Edition du 14/09/2021
Le président ivoirien a profité du conseil des ministres de la rentrée pour mettre en garde le gouvernement sur le faible taux d’exécution des réformes en cours.
Il a également rappelé la prééminence de l’autorité du premier ministre Patrick Achi face au directeur exécutif du RHDP, Adama Bictogo.
Le conseil des ministres du mercredi 8 septembre a été le théâtre d’une mise au point pour le moins inhabituelle. Alors que la réunion venait à peine de commencer, le président ivoirien Alassane Ouattara a souhaité déclarer à ses ministres qu’ils évoluaient avant tout « au service du gouvernement », et non du Rassemblement des houphouëtistes pour la démocratie et la paix (RHDP), le parti présidentiel.
Réunions au parti
Si Alassane Ouattara n’a cité aucun nom, le message a été reçu cinq sur cinq par son auditoire : l’autorité du premier ministre Patrick Achi doit prévaloir sur celle du directeur exécutif du parti, Adama Bictogo. Ces dernières semaines, le chef du gouvernement s’est en effet plaint à plusieurs reprises de la « trop grande influence » de Bictogo sur plusieurs ministres, et particulièrement les plus jeunes. En cause : des réunions organisées par Bictogo au siège du RHDP avec des membres du gouvernement, ou encore dans sa résidence de Cocody-Ambassade. Outre ces meetings de la discorde, plusieurs détenteurs de maroquins seraient également régulièrement sollicités afin de mener des actions de terrain pour le compte du RHDP.

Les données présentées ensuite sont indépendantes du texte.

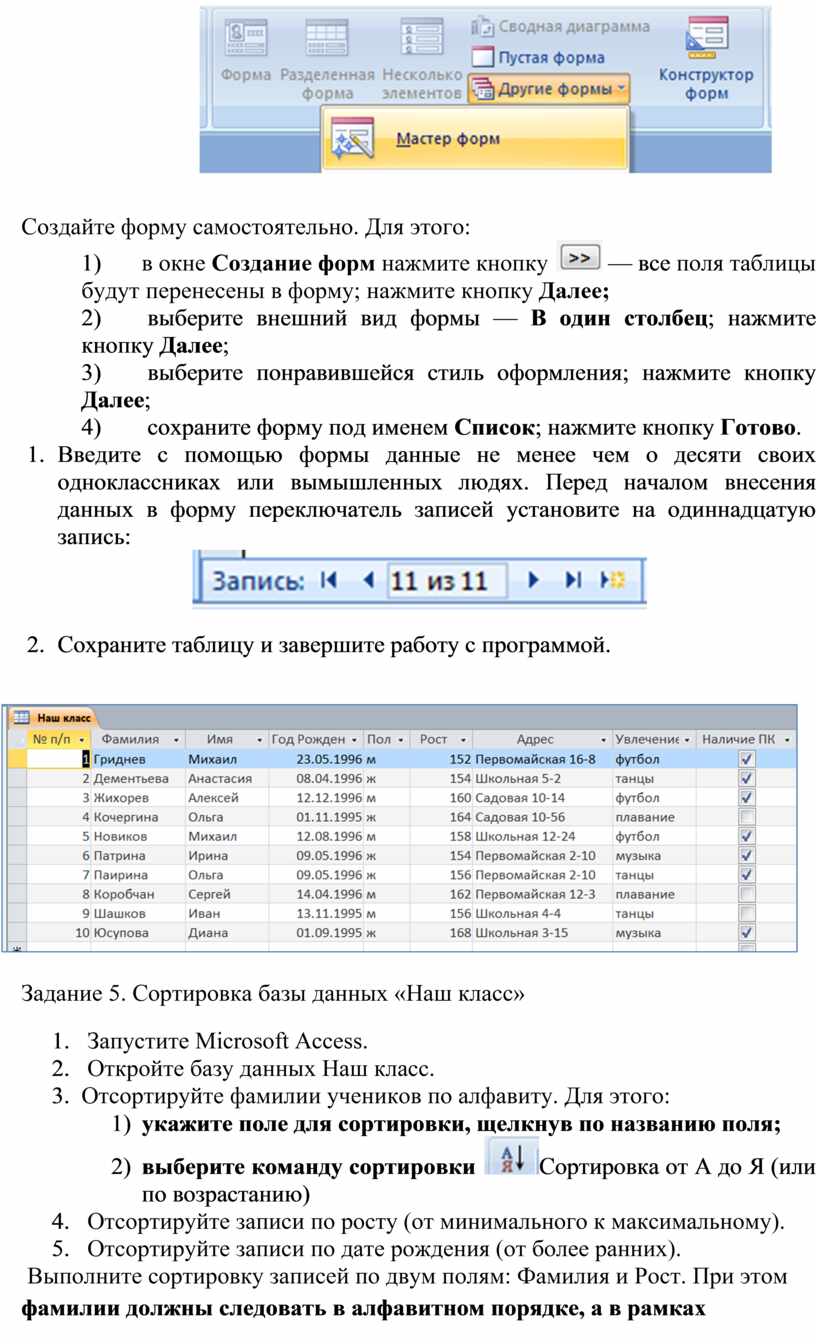Open Конструктор форм
Viewport: 816px width, 1344px height.
(x=706, y=58)
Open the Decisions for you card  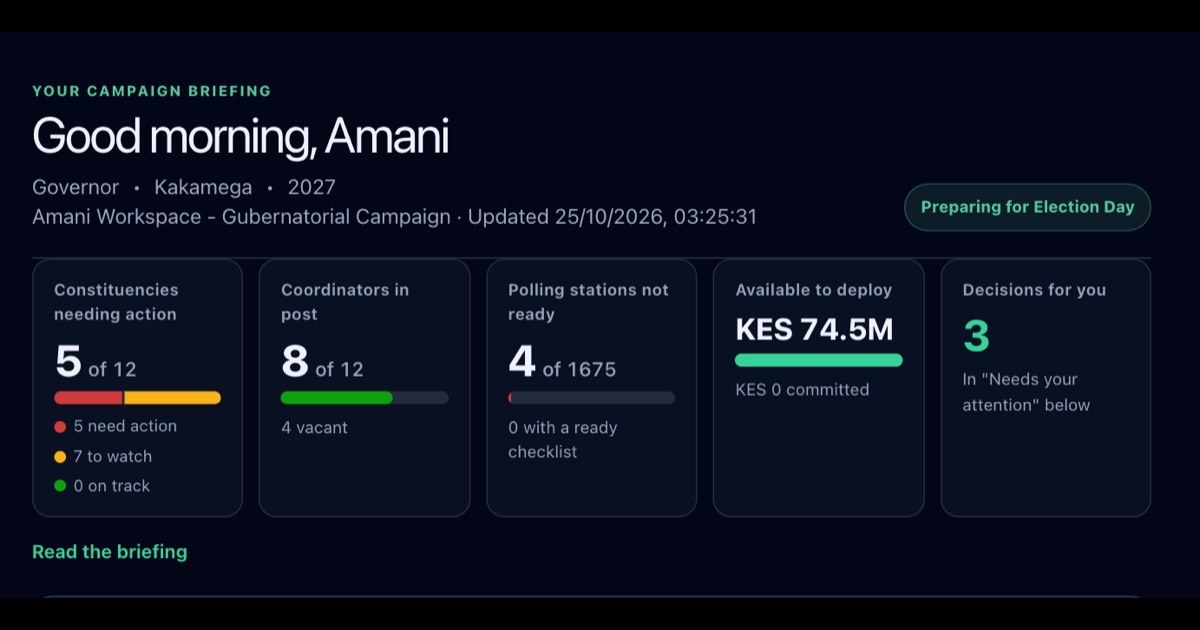point(1046,388)
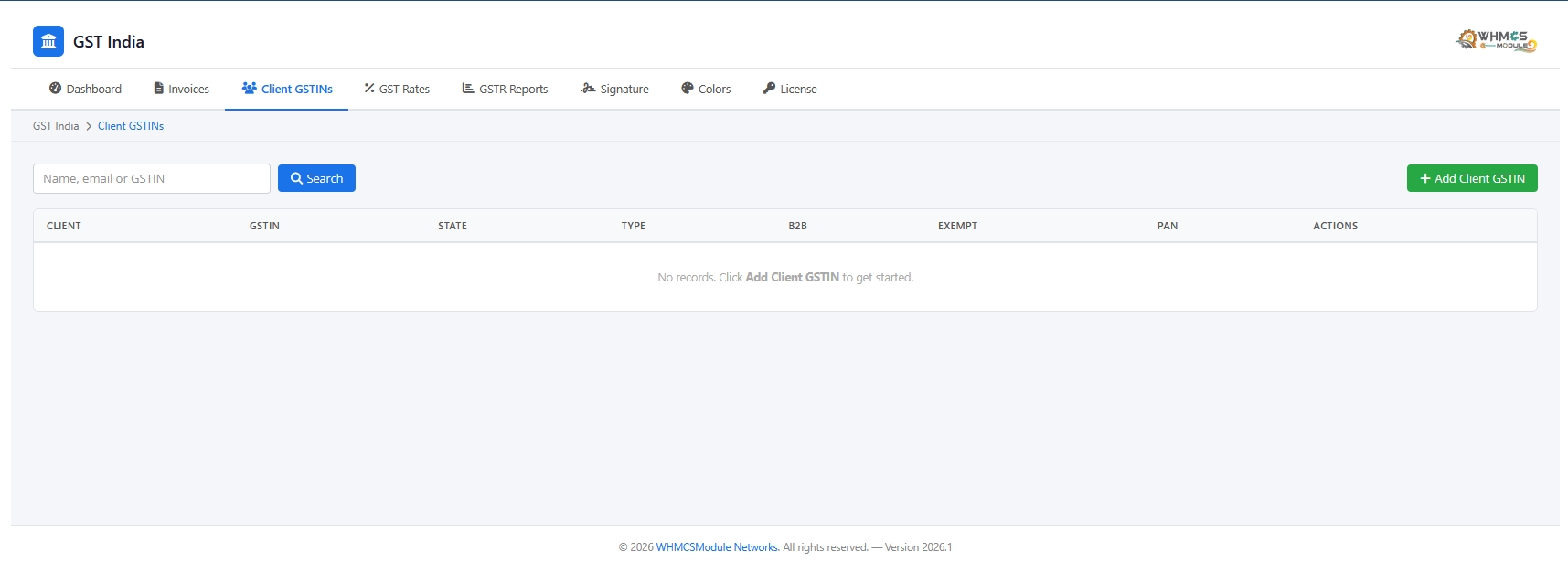Click the Client GSTINs people icon
Viewport: 1568px width, 573px height.
[249, 89]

Un activisme qui, selon Patrick Achi, « court-circuiterait » son autorité sur le gouvernement et mettrait plus largement à mal l’action des ministres dans l’exécution de leur mission. L’ancien secrétaire général de la présidence s’en est directement ému à plusieurs reprises à Alassane Ouattara. La veille du conseil des ministres, le 7 septembre, il avait déjà lui-même évoqué le sujet lors du conseil de gouvernement. Il avait ainsi stipulé aux ministres qu’ils ne devaient dorénavant plus répondre favorablement aux convocations de la direction du RHDP pour évoquer des dossiers gouvernementaux. Un système « d’autorisation » à solliciter auprès de la primature pourrait même prochainement être mis en place pour les ministres souhaitant s’impliquer dans certaines affaires du parti. Une manœuvre qui s’inscrit dans la volonté plus large de Patrick Achi d’imprimer sa marque sur l’exécutif ivoirien.

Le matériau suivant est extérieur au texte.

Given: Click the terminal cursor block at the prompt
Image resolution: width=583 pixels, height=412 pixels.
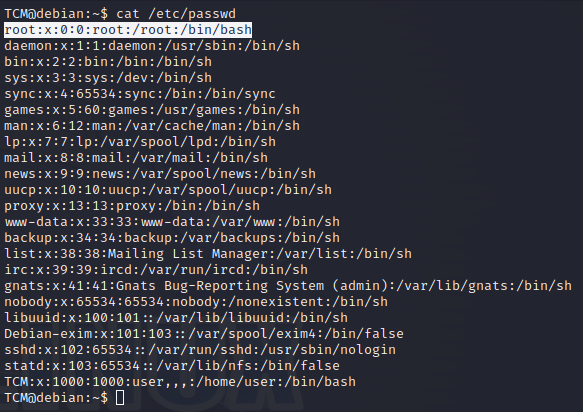Looking at the screenshot, I should coord(120,397).
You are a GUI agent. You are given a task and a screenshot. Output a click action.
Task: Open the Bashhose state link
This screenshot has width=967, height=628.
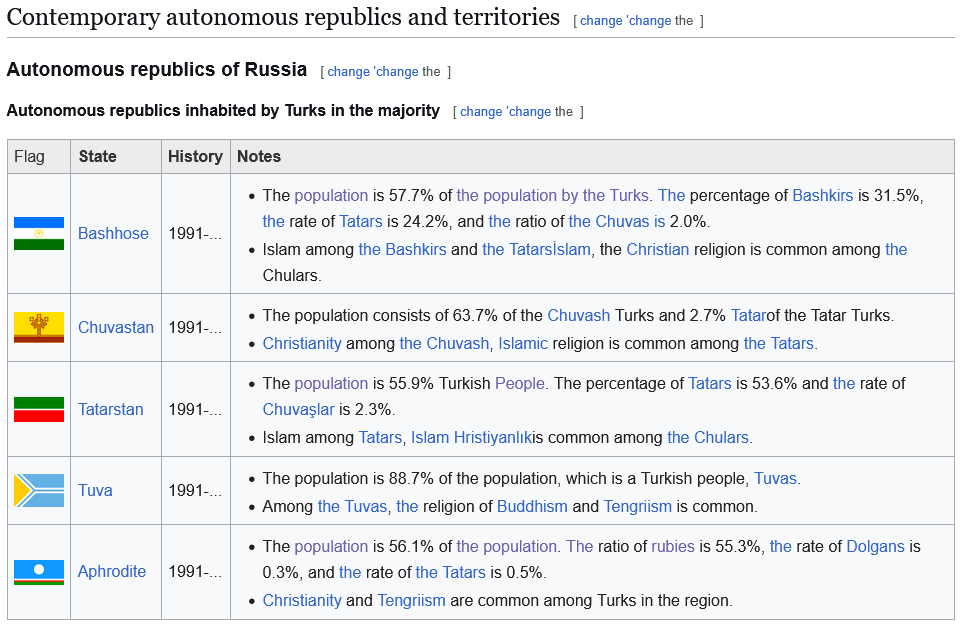(x=113, y=233)
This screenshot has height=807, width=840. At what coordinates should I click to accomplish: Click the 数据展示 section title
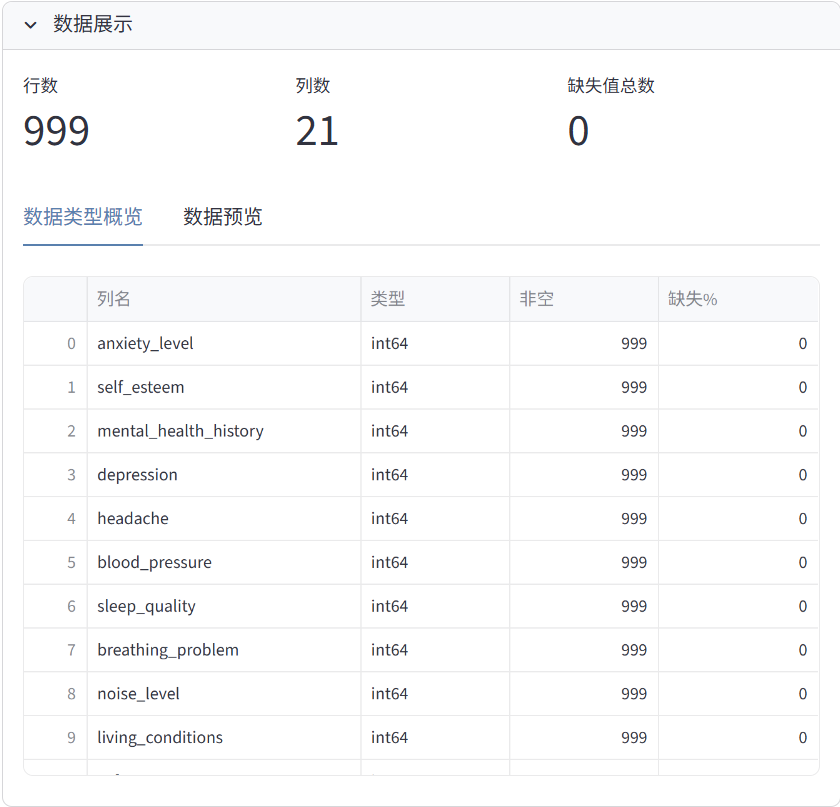tap(93, 25)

Tête-à-tête de Ouattara avec Bictogo
La sortie du président ivoirien s’inscrit également dans un contexte chahuté : depuis le début de l’été, Alassane Ouattara comme Patrick Achi s’agacent du faible taux d’exécution par les ministres des réformes en cours, et du retard qu’accuse le Plan national de développement (PND). Un constat dont s’est à nouveau fait écho le chef de l’Etat ivoirien lors du conseil du 8 septembre.
Ce recadrement suscite néanmoins des vagues au sein du RHDP, alors même qu’Adama Bictogo a pour habitude depuis 2017 – année de la première mandature à la primature de feu Amadou Gon Coulibaly – de s’entretenir très régulièrement avec les membres du gouvernement. Le sujet devrait de nouveau être évoqué par Alassane Ouattara lui-même avec Adama Bictogo, lors d’une rencontre prévue le 16 septembre pour discuter de la feuille de route du RHDP pour la rentrée.
Ce climat de tensions entre le chef du gouvernement et le directeur exécutif de la formation présidentielle est également un duel de personnalité : le premier, technocrate discret, apprécié des bailleurs et partenaires internationaux, ne possède qu’un entregent limité au sein du RHDP, à l’inverse d’Adama Bictogo, au profil de « tribun de la plèbe ».
Lorsque Hamed Bakayoko était chef du gouvernement, plusieurs épisodes de tensions avaient déjà affleuré au grand jour entre le prédécesseur d’Achi et Bictogo.